BEGIN Record excerpts

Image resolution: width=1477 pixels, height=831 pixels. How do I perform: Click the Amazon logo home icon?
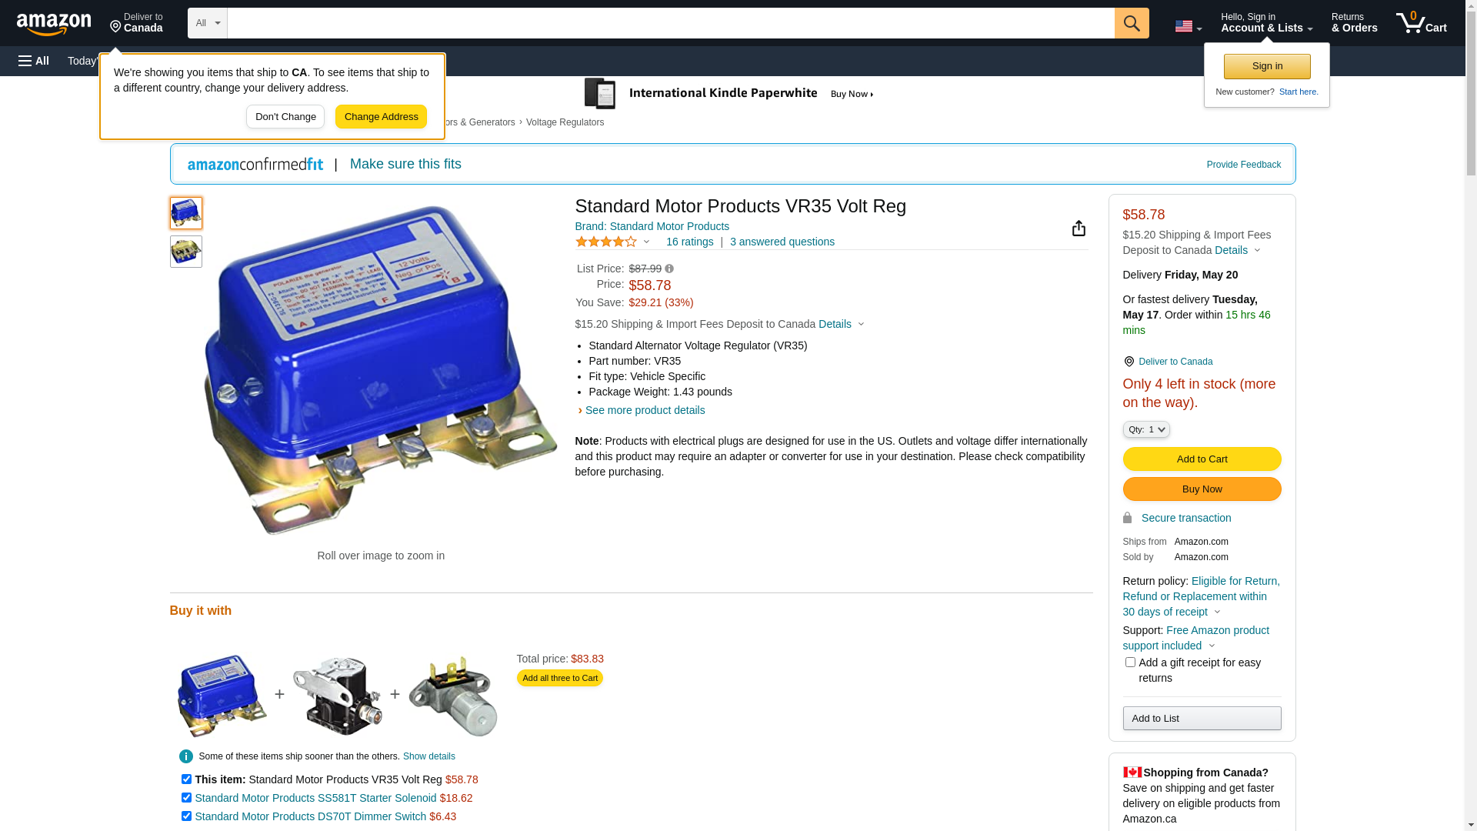54,24
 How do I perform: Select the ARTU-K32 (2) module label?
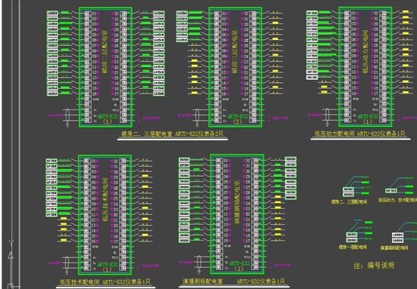tap(238, 119)
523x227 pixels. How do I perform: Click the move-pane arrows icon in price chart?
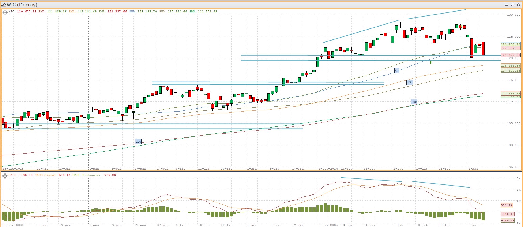[x=5, y=12]
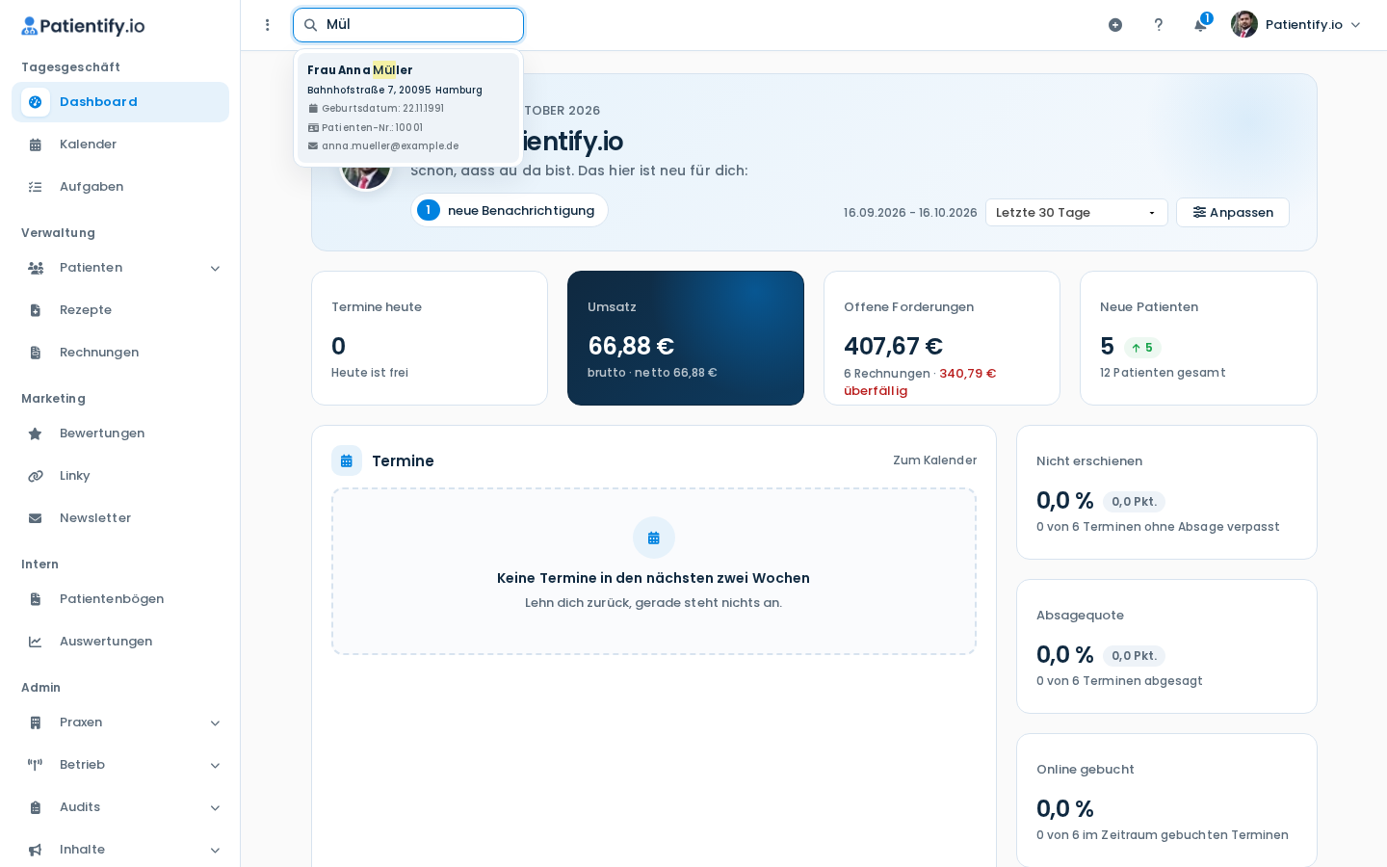Open Kalender from the sidebar
This screenshot has width=1387, height=867.
coord(120,145)
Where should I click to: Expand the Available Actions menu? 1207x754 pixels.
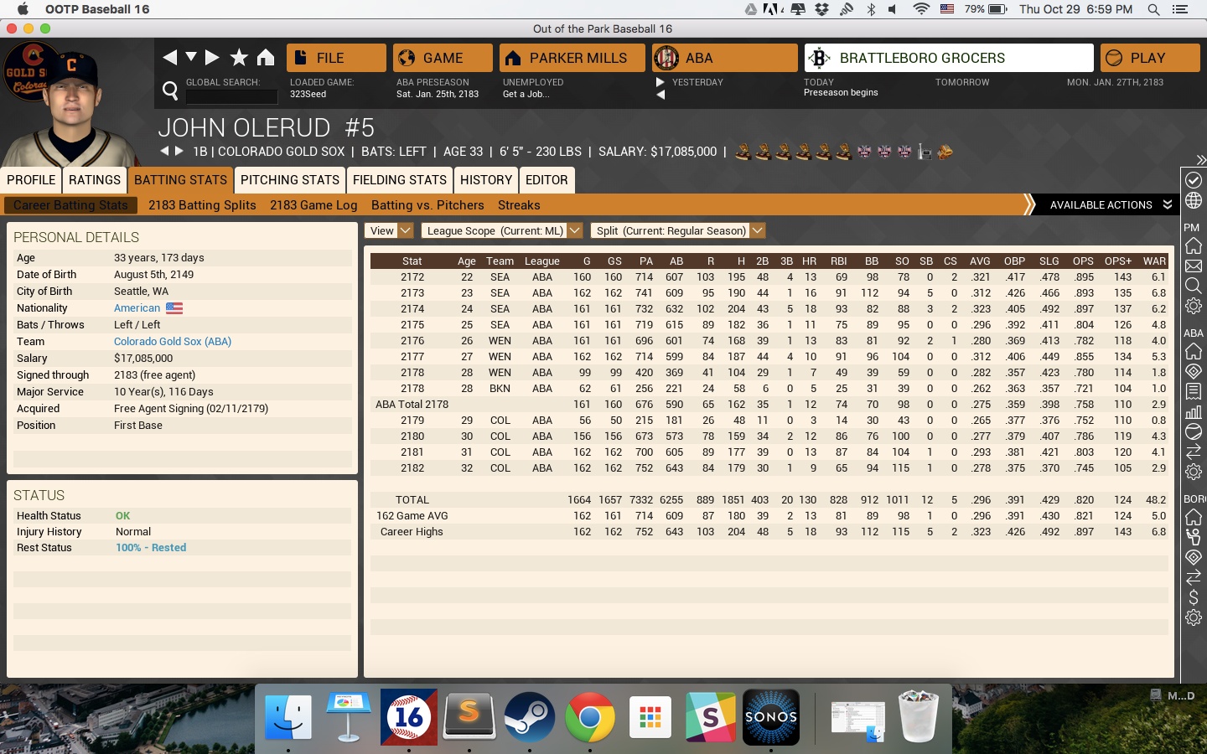[1110, 204]
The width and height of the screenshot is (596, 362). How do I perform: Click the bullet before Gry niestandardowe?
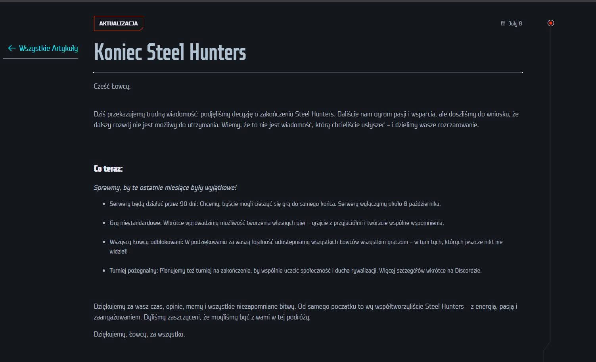click(104, 223)
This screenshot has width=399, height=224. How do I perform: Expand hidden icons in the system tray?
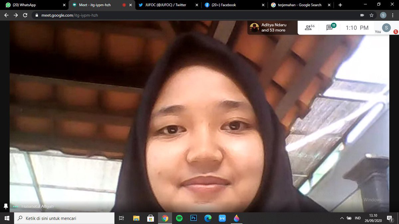pyautogui.click(x=341, y=218)

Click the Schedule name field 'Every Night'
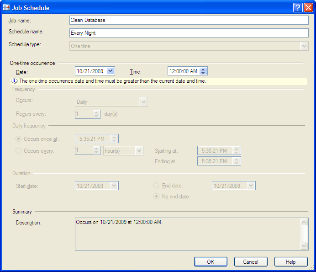click(x=188, y=33)
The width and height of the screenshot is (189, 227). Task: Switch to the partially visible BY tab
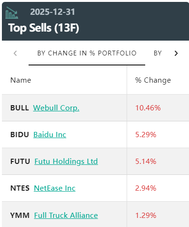point(158,53)
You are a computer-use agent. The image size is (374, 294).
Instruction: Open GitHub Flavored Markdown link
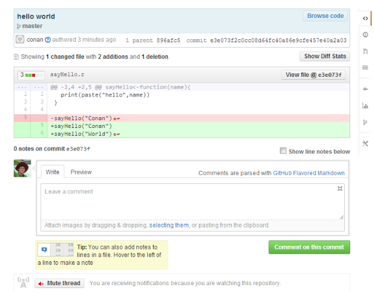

END Record excerpts

- _Brief_:
Would you write out an exact copy of the entries above, with no images?

- _Solved exercise_:
Image resolution: width=1477 pixels, height=831 pixels. How do I perform: Click the Amazon logo home icon?
54,24
 How do I perform: Select the ARTU-K32 (2) module label?
tap(238, 119)
523x227 pixels. How do I perform: Click the move-pane arrows icon in price chart?
[x=5, y=12]
Open Kalender from the sidebar
This screenshot has width=1387, height=867.
coord(120,145)
Where should I click to: Expand the Available Actions menu? 1207x754 pixels.
[1110, 204]
The width and height of the screenshot is (596, 362). How do I perform: Click the bullet before Gry niestandardowe?
click(104, 223)
This screenshot has width=399, height=224. How do I perform: Expand hidden icons in the system tray?
pyautogui.click(x=341, y=218)

Click the Schedule name field 'Every Night'
click(x=188, y=33)
The width and height of the screenshot is (189, 227). Task: Switch to the partially visible BY tab
point(158,53)
You are a computer-use agent. The image size is (374, 294).
Instruction: Open GitHub Flavored Markdown link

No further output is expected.